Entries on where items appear
-- begin --
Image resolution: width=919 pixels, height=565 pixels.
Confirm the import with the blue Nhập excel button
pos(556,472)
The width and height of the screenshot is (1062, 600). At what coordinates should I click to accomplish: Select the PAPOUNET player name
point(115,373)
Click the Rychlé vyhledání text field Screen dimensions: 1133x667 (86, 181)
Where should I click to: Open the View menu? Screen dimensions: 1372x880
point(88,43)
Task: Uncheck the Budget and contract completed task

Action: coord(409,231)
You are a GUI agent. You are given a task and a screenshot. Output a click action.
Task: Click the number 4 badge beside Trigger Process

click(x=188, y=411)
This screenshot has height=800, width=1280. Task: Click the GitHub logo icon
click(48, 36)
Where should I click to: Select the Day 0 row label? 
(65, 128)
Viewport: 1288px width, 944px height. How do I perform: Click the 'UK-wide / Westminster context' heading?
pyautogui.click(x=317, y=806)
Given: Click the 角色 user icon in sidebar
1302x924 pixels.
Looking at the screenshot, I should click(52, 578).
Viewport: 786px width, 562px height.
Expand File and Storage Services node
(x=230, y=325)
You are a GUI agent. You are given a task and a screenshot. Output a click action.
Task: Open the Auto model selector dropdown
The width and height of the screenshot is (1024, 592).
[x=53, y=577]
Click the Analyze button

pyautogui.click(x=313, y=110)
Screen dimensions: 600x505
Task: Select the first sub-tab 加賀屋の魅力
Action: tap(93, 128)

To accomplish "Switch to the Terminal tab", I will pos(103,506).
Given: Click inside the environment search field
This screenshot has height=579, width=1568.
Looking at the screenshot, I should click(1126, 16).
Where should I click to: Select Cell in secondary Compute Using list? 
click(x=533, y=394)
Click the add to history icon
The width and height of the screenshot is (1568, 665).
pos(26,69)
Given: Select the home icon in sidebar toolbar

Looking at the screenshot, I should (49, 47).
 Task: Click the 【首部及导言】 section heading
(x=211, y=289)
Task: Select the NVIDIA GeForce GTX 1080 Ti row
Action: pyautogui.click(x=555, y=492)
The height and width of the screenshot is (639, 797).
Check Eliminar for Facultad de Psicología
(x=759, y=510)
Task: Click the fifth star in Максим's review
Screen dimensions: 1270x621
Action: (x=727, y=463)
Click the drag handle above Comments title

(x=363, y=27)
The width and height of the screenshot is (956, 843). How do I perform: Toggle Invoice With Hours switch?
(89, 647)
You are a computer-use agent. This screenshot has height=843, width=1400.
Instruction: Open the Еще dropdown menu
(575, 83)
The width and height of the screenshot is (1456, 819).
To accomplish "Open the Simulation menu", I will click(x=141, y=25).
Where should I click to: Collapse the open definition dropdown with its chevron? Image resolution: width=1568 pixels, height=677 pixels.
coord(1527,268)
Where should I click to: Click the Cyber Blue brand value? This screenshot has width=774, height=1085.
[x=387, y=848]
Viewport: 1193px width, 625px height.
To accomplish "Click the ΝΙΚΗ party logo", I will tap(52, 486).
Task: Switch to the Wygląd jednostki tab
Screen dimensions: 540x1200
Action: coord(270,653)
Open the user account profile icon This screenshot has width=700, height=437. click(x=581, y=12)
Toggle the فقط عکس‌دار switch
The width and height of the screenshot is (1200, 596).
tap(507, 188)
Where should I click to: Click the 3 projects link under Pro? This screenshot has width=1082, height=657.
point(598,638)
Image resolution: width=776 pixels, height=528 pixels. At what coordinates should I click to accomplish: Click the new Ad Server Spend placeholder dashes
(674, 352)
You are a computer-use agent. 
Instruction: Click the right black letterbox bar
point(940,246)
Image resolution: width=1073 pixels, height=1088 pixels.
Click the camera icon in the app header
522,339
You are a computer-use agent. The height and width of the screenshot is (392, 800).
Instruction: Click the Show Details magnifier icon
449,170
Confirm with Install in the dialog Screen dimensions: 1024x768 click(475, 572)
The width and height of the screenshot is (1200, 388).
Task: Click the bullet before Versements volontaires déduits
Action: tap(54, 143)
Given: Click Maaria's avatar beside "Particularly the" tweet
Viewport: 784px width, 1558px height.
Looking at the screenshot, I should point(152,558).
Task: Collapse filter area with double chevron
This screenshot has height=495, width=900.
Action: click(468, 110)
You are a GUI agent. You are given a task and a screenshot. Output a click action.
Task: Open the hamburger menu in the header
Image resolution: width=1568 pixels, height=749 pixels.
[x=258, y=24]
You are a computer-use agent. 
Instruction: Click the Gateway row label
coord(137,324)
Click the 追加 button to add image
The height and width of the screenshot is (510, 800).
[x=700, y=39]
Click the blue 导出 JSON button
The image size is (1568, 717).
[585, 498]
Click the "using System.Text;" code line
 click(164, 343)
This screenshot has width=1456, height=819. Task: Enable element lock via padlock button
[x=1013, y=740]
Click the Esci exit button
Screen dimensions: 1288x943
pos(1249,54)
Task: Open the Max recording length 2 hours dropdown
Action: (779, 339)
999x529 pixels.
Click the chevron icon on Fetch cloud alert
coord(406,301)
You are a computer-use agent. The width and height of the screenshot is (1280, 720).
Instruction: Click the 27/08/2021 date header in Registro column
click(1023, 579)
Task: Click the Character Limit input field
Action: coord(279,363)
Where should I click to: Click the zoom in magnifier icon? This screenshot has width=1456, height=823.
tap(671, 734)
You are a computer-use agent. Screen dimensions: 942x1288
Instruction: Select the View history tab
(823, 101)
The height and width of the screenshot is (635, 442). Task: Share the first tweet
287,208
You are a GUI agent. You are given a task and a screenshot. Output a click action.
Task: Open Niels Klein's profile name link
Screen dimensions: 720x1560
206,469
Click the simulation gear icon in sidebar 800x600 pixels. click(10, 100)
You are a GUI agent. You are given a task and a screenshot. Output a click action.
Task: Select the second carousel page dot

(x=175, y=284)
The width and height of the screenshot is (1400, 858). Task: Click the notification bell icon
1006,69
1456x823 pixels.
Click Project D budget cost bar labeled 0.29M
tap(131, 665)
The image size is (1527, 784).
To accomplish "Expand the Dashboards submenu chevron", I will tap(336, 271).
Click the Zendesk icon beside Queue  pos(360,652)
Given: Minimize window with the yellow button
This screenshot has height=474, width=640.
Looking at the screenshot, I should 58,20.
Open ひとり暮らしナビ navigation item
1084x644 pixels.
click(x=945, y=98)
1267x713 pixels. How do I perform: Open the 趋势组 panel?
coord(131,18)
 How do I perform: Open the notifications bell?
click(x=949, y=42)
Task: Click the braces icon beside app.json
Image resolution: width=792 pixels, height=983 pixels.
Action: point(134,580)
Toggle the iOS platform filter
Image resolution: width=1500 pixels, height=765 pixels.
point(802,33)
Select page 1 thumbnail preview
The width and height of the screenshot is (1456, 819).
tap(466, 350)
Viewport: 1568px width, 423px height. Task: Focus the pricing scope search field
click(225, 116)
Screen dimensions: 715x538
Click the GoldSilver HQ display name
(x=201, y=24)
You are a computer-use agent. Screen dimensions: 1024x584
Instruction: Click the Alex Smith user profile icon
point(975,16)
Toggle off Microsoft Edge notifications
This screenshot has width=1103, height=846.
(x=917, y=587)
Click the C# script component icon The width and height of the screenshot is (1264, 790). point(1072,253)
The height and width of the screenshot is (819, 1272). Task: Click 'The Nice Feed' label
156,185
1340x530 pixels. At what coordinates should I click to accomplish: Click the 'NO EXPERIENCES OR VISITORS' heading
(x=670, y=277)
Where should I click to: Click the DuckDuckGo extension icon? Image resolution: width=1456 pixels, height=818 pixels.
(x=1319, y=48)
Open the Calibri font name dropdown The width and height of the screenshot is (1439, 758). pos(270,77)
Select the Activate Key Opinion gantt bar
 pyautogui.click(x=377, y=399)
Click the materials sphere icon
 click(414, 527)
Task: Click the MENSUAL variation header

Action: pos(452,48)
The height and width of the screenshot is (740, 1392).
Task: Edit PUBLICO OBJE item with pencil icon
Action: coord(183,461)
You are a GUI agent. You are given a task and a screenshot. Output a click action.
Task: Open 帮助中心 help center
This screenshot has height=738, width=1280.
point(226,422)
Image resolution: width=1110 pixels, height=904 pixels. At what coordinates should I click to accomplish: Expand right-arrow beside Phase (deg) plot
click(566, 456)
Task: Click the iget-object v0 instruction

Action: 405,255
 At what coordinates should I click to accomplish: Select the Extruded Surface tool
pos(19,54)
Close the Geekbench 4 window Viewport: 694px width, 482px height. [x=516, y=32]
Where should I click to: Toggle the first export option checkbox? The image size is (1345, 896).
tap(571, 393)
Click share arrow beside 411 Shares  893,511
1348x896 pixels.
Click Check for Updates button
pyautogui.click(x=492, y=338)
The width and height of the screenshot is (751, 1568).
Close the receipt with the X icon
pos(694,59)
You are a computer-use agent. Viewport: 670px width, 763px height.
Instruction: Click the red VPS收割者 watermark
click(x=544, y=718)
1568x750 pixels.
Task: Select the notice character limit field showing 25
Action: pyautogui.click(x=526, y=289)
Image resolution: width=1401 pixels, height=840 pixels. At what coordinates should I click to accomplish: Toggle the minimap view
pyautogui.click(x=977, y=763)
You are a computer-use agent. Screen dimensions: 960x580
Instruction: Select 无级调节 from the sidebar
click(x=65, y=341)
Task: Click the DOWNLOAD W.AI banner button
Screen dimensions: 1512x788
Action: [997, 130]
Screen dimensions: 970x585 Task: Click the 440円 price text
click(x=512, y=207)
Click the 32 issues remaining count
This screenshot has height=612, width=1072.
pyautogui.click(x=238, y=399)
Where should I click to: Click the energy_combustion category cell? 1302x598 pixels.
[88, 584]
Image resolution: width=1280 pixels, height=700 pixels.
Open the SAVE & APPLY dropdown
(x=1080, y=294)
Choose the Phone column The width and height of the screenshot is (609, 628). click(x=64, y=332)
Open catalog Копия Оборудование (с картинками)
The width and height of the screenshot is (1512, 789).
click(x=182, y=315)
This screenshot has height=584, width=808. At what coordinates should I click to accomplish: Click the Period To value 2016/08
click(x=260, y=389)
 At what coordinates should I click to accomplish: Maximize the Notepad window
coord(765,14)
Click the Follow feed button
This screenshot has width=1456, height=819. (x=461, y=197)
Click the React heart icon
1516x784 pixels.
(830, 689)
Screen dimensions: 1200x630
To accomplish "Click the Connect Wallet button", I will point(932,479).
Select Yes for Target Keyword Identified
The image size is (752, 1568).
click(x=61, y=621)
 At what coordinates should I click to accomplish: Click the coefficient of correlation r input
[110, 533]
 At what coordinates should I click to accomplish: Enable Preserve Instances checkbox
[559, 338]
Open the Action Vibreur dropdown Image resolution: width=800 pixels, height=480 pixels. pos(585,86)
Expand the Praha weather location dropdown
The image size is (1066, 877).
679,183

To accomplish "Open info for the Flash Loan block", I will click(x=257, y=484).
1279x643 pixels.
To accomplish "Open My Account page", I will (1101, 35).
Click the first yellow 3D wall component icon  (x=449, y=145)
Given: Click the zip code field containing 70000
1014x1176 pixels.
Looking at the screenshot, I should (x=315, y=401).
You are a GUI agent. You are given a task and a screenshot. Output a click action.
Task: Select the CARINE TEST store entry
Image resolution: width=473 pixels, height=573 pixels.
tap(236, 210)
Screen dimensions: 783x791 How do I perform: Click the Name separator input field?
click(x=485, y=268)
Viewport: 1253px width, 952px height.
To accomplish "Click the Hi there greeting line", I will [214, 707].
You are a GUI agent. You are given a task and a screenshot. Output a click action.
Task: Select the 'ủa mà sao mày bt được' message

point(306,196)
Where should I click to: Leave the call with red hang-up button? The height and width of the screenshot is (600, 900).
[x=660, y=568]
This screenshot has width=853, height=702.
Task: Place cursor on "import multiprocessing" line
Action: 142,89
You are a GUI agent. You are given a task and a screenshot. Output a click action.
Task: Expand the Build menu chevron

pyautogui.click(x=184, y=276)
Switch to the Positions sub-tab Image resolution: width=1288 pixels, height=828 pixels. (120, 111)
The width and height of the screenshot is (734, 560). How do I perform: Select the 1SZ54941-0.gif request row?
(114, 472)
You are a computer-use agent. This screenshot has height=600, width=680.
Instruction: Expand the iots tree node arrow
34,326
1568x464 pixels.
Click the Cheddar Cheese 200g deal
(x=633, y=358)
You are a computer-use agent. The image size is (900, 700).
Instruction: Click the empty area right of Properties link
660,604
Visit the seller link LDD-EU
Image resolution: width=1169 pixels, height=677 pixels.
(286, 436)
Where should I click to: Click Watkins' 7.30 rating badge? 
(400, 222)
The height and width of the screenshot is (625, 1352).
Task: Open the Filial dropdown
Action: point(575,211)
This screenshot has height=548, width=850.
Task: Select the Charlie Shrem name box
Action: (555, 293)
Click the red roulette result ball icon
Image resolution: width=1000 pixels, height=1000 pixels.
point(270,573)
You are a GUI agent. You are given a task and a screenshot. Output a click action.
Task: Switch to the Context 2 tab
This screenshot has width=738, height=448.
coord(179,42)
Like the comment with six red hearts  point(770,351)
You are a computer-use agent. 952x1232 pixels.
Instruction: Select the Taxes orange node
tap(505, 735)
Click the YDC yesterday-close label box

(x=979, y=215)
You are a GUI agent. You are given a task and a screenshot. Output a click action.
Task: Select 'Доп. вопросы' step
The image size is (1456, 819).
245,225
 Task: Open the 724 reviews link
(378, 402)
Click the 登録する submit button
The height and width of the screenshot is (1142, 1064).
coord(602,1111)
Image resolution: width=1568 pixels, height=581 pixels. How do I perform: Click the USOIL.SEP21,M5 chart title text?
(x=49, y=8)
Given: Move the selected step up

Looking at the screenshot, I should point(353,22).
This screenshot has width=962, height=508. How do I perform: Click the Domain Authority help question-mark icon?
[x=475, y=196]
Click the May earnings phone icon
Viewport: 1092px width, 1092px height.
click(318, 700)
-- end --
Requirements: Show each line of the records above that contains the string "title". Uppercase and lowercase count as different.

Worked answer:
Click the drag handle above Comments title
Image resolution: width=1568 pixels, height=581 pixels. How do I perform: Click the USOIL.SEP21,M5 chart title text?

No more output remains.